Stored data
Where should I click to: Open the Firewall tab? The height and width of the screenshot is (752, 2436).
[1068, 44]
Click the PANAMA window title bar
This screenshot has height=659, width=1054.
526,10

### Problem details
Return each line of the records above word for word, in the same order.

### Exercise output
Where should I click to: Open the Firewall tab? The height and width of the screenshot is (752, 2436).
[1068, 44]
Click the PANAMA window title bar
This screenshot has height=659, width=1054.
526,10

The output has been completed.